Sorry I'm so bad at commenting at the moment, I am still reading. Honest.

Sunday, 3 April 2011

Make that a shopping addiction...


Ok the good news is that a pair of ancient Dr Marten's that I put on ebay still have 6 days to go and are already on £5.50 :)

Bad news? I just spent £22 on underwear...

My name is Eloise and I have an ebay addiction. "Hi Eloise"

Ah well by Europe I meant...mainland Europe, I live in the SE of England so you can get fast trains to Paris, Brussels and places like that. But anyway...costing more than I thought it would so I'm going to look up some things with the Scout Association.

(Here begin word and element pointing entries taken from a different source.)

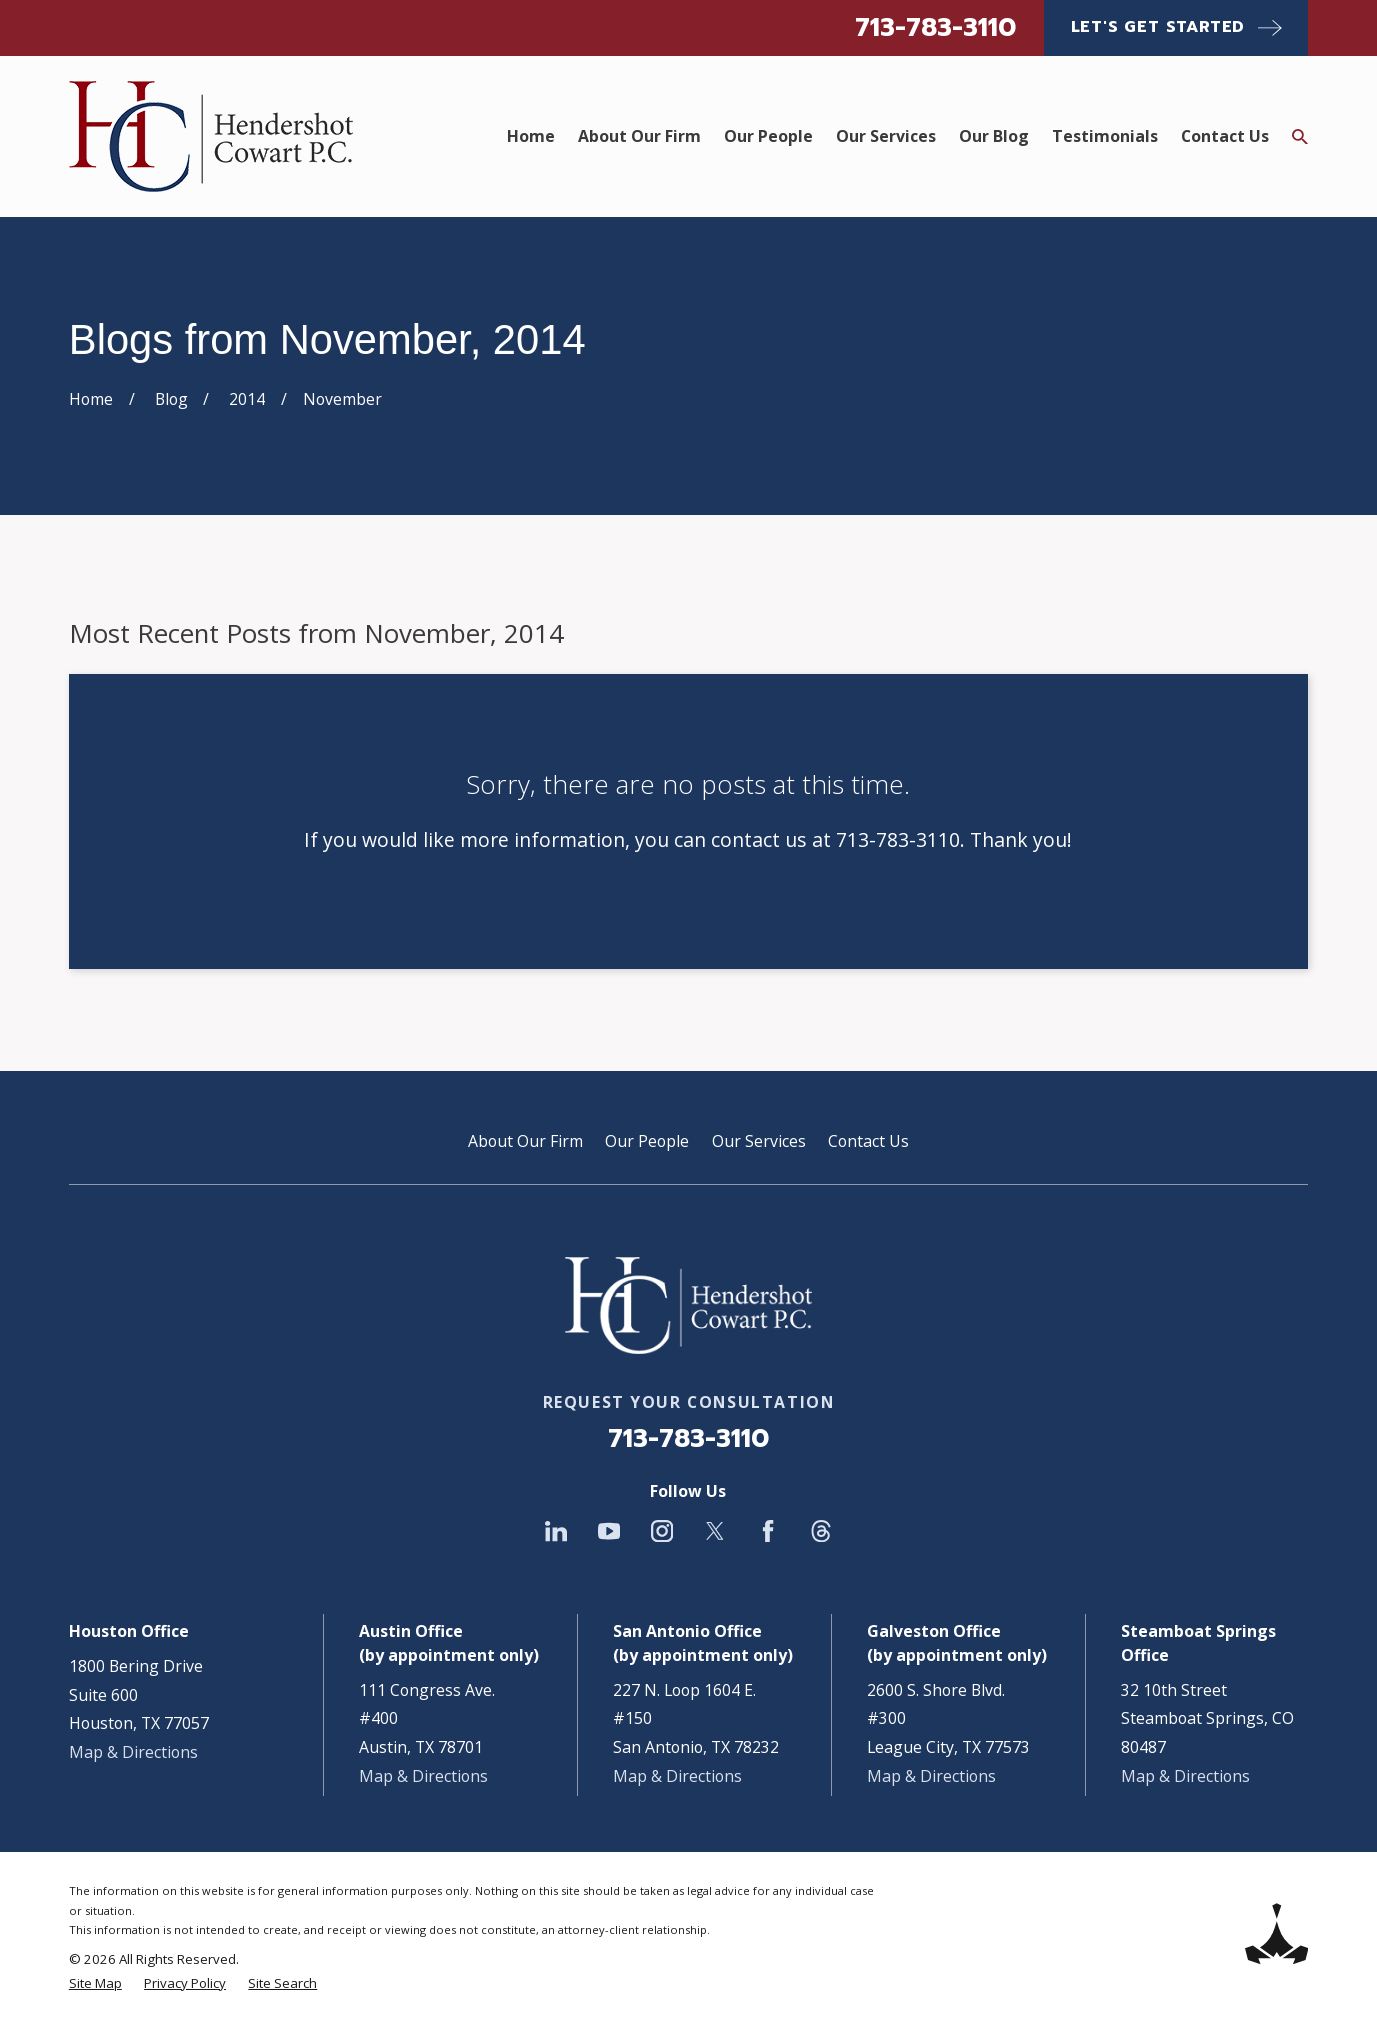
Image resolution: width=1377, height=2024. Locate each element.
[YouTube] (609, 1531)
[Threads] (821, 1531)
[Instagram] (662, 1531)
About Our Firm (525, 1141)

Yep...still not done any college work :/

Got paid for sitting on someone else's leather sofa and watching their sky tv, drinking their diet coke last night. I got the kid a snack, told him to brush his teeth and kinda told him to go to bed and I switched the light out. We don't have sky at home...there are some WEIRD things on TV!

Saturday, 2 April 2011

Thanks Mich :D

This I Sleep Tight, Mich sent me her :D my first and only My Little Pony ever.

Yesterday went well, I stuck to the amount I'd planned to eat, I did my exercise. However I didn't do any work and I haven't done any yet today.

The plan today was to list loads of things on ebay and do 10 pages of Biology. However >:( ebay will only let me list 10 things a month at the moment and I can't list my brand new Dr Marten's until I am PayPal verified. I understand that it stops people listing fakes and stuff but I have about 100 things to list! I leave home in 5 months so I need to be able to list more than 10 things a month!

I was looking at volunteering in Europe this summer for a few weeks and I've found a few projects I'm interested in but through this 'Charity' Concordia it costs £180 just to apply?! So I need to research what they actually spend the money on so far all they've said is 'administration costs' normally charities give more of a breakdown of costs, or they should do.

I could go on a hostel holiday in Europe for £180!